Which is just group conjugation.

Hopf algebras can act just as well on coalgebras - in this case we require that the action commutes with the coproduct of $A$. Now if $H'$ and $H$ are dually paired, then we also have adjoint action, or rather, a coadjoint action of $H'$ on the coalgebra $H$, given by:

$\displaystyle \phi \triangleright h = \sum_h h_{(2)} \langle \phi, (Sh_{(1)})h_{(3)} \rangle $

We know that the algebra of functions on $G$, $k(G)$ is the Hopf algebra dual of $kG$, where $\langle f, g \rangle = f(g)$, so let's see what the this action becomes for $H' = k(G)$ and $H = kG$:

$\displaystyle f \triangleright g = g \langle f, (Sg)g \rangle = f(1) \cdot g$

Additionally, we also have the notion of a coaction.
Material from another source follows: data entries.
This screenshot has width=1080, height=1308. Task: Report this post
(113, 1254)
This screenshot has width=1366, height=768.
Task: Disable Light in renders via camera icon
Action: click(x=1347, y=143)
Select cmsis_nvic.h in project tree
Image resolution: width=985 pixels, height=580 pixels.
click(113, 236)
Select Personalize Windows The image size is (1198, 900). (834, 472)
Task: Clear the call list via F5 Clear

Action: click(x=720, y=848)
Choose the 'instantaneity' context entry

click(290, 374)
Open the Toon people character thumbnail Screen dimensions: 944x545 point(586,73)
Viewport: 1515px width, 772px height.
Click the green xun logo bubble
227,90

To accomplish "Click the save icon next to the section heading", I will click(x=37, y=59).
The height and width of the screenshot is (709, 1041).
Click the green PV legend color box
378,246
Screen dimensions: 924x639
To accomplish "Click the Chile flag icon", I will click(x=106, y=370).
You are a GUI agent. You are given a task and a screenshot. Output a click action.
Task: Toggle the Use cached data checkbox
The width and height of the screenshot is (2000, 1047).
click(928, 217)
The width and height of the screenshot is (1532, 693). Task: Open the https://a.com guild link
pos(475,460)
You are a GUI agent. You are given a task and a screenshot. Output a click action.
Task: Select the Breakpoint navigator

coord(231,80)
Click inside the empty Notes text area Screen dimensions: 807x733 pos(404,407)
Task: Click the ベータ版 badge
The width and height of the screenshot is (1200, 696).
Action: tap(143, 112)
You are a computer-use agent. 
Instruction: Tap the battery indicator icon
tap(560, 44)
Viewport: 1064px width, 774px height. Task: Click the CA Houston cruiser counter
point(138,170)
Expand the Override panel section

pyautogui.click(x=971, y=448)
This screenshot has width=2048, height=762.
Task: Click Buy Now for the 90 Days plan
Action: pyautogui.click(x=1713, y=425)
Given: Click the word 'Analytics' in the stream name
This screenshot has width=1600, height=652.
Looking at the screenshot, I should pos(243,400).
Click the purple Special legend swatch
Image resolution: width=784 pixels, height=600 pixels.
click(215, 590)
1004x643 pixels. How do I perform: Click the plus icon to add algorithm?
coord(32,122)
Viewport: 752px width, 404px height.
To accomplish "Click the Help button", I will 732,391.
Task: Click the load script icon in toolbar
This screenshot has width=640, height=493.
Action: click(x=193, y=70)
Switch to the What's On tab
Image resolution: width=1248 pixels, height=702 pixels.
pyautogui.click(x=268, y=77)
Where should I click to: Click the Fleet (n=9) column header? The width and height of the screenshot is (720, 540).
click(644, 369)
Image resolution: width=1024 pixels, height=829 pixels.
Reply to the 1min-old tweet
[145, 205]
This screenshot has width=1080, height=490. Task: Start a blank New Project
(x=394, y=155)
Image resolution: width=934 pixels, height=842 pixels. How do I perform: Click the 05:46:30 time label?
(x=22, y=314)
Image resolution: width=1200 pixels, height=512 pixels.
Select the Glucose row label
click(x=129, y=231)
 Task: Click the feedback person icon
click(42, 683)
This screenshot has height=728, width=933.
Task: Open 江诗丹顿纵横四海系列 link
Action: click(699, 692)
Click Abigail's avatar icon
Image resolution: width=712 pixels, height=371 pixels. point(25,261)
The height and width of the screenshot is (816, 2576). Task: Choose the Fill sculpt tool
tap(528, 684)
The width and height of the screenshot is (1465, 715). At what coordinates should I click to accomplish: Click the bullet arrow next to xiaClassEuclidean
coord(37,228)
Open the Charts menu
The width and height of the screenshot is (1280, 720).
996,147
Generally, if $H$ is a Hopf algebra and $A$ an algebra, we say $\beta : A \rightarrow H \otimes A$ is a coaction of $H$ on $A$ (or that $A$ is a $H$-comodule algebra if $\beta$ is a algebra morphism, $(I \otimes \beta) \circ \beta = (\Delta \otimes I) \circ \beta$ and $I = (\epsilon \otimes I) \circ \beta$, where $I$ is the identity and $\Delta$ and $\epsilon$ are the coalgebra structure maps.

The most interesting case of this is the quantum group $SL_q(2)$ coacting on the quantum plane $\mathbb{A}^2_q$. This is a topic for another post, though.